The Lib Dem Lords Paradox

Inigo Thomas

There was no election for the House of Lords last week, obviously, so no surprise to wake up to on that front, but that doesn’t mean there’s no surprise at all. The numbers of the House of Lords are as follows:

Liberal Democrat101
Other parties15

The difference between the crossbench and the non-affiliated peers is that crossbenchers have a convenor, who briefs them on what’s going on; the non-affiliated peers really are individuals on their own. There are other lords who aren’t there: those that don’t go because they’re members of the judiciary or because they have taken a leave of absence (e.g. Conrad Black). One peer remains suspended, Lord Hanningfield: he went to prison for abusing his expense allowance and served a quarter of his sentence. Michael Ashcroft remains to the world Lord Ashcroft, despite his resignation from the house prior to the election. He’s entitled to do so, there’s status left in titles, though less than there ever was.

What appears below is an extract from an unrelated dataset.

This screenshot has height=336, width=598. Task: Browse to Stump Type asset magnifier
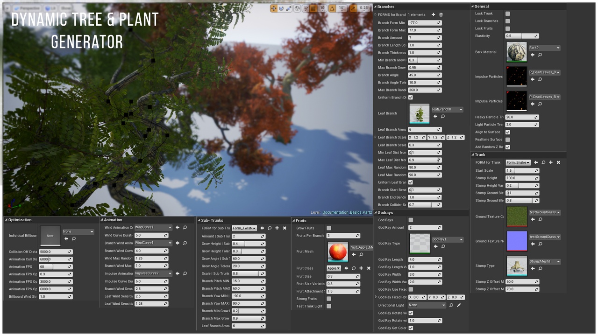click(x=540, y=269)
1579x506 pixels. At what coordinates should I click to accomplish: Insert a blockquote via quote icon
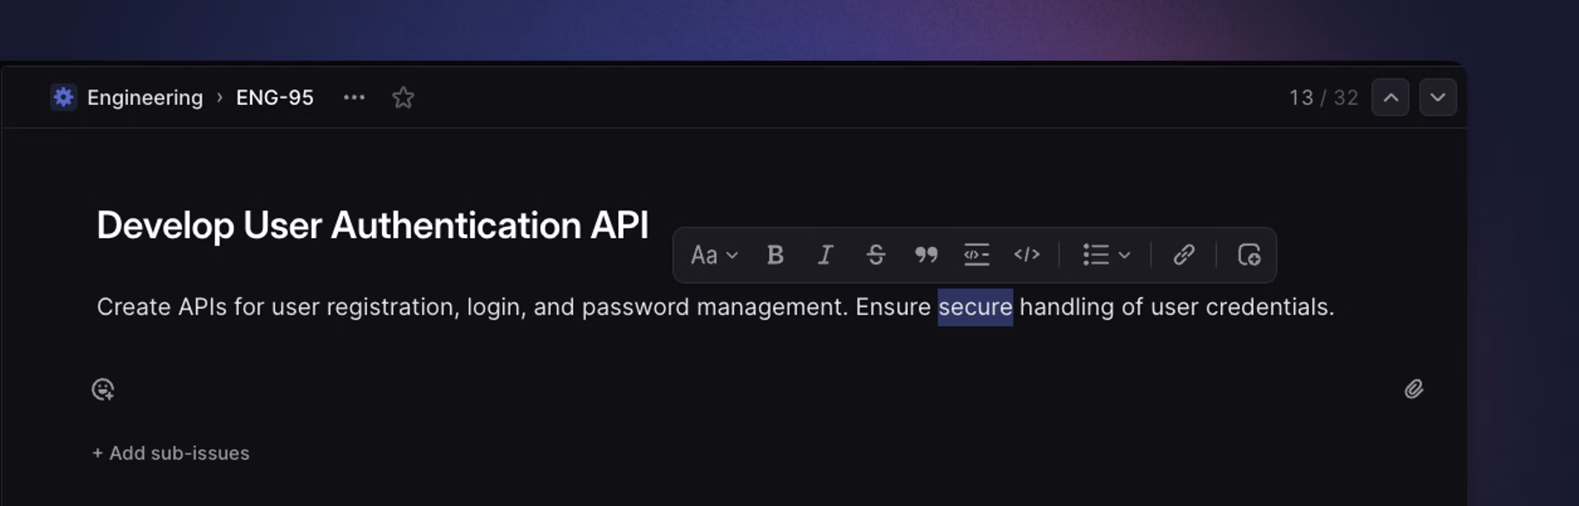926,255

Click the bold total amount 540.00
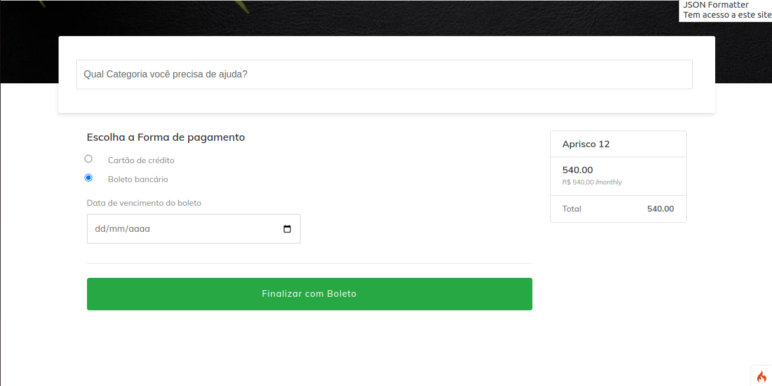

There is not one SNP peer; the party wants the Lords abolished. Mind you, Cameron might become more sympathetic to the Sturgeon view. Before the election, the coalition of Tories and Lib Dems formed the largest block in the Lords; now the Tories can’t count on even a third of the house. Cameron could make a large number of new peers – that’s what Blair did after 1997 – but until he does so, or something else changes, Labour and the Lib Dems could unite to hold up legislation passed on from the House of Commons. The irony involved in that alliance might prove too difficult for its members to go along with. And how can the Lib Dems in the House of Lords carry on anyway? The party that’s made a point of demanding constitutional reform and an elected House of Lords now has a presence in the unelected second chamber more than ten times its presence in the elected House of Commons. How do they justify that?


  • 12 May 2015 at 8:08pm
    cufflink says:
    The big issue for the Upper House will be Scotland and the break up of the UK. Everyone is forgetting the outline pledges and promises made to them to secure the No vote; and with the Establishment wish through the Royal interest that a United Kingdom must continue as a realm. This will entail not just a transfer of powers to Scotland but substantial placating subsidies or share-out. Perhaps just a one-off payment and allocation next year to get the Scots' parlous economy straight; but a continuance of these favours would create unprecedented upheaval in England and engender similar claims from Wales and NI. We shall have to refurbish Coldstream and retake Harlech. Of course the Lords battalions won't be much good, merely lead soldiers.

  • 13 May 2015 at 7:37pm
    Timothy Rogers says:
    A question from a citizen of a former colony (or 13 colonies, now known as the USA). Does the House of Lords have any functions other than ceremonial ones? For instance, is it possible for the House of Lords to actually stymy legislation emanating from the Commons, and, if so, can their veto be over-ridden? Other than for the social-status recognition of its members, what are they there for?

    • 13 May 2015 at 9:24pm
      Sean Whitton says: @ Timothy Rogers
      Yes, all legislation must be voted on by the majority of members of both houses. The House of Lords often proposes amendments and then send the bill back to the commons. However, the House of Commons can overrule the House of Lords eventually though the process is lengthy.

    • 14 May 2015 at 2:34pm
      Timothy Rogers says: @ Sean Whitton
      Thanks to Mr. Whitton and Mr. Carley for the information; it's never too late to acquire a basic education.

  • 14 May 2015 at 9:31am
    Michael Carley says:
    History might rhyme, if not repeat. The Parliament Act, removing the power of the Lords to block legislation came about when Asquith threatened to appoint enough new peers to give the Liberals a majority. It was then used to force through Home Rule for Ireland.